As mentioned in the section on benefits, the release does not explain how the test results might be used. If the intent is to steer people identified as being at higher risk toward more testing or treatment, then the release should have mentioned the risk of doing more harm through overtreatment.
The release would have been better if it had included a clear statement near the top highlighting that this observational study cannot say whether poor grip strength itself predisposes a person to health problems or is merely a result of factors that also lead to health problems. The journal article included that caveat: “The observational nature of this study does not allow us to make strong conclusions on the causal role of muscular strength in death or cardiovascular disease. Although we adjusted for many potential confounders, we cannot exclude the possibility that residual confounding underlies the associations between grip strength and these outcomes.” And an accompanying editorial also described “the limitations of observational epidemiology to address causal pathways.” Yet the Lancet news release made no mention of these clearly-stated limitations. Journal news releases could do a great deal to help educate journalists and the public about the value of, and the limitations of, such research.
The outcomes highlighted in the release, including overall death rates and cardiovascular disease, are indeed important, as is evidence on ways of improving clinical practice. But we’re troubled by the introduction of the concept of hand grip strength being a “new biomarker of aging” — as if aging were some type of disease that we need better tools to diagnose and/or monitor. We’ll rule it Satisfactory with some reservations.

_SUPPLIED MATERIAL_.
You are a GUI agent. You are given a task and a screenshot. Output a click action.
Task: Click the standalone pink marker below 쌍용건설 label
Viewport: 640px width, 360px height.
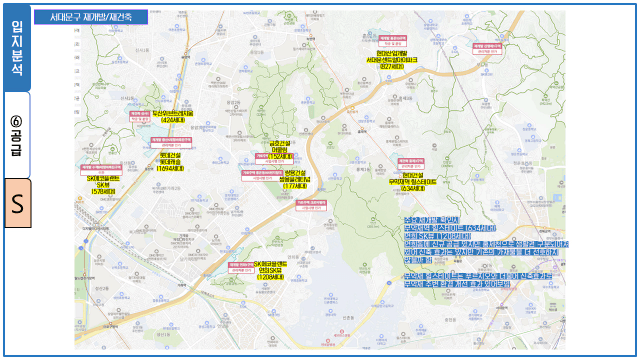point(311,205)
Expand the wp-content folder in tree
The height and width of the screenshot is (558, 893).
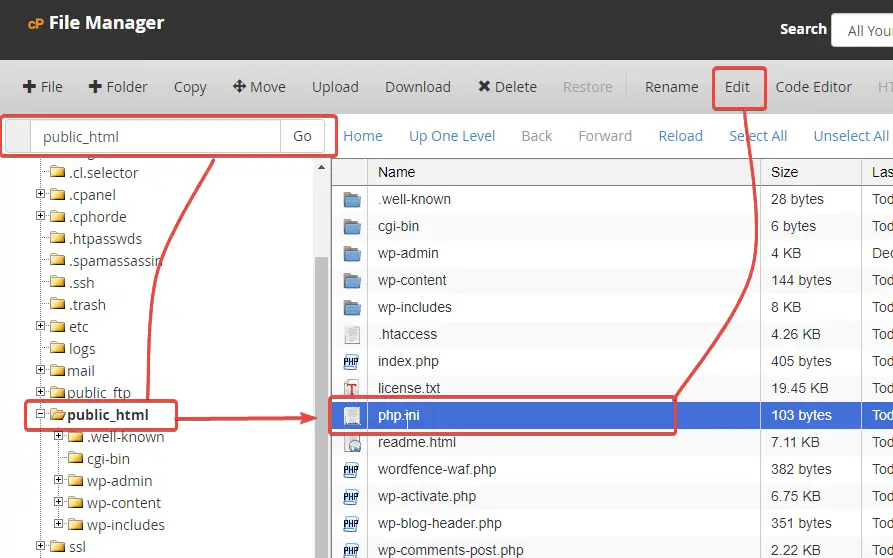(59, 502)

_PROBLEM TO SOLVE_.
In the review of the grip strength news release, what concept introduced by the release troubles the reviewers?

_TASK RESULT_.
The idea of hand grip strength as a "new biomarker of aging."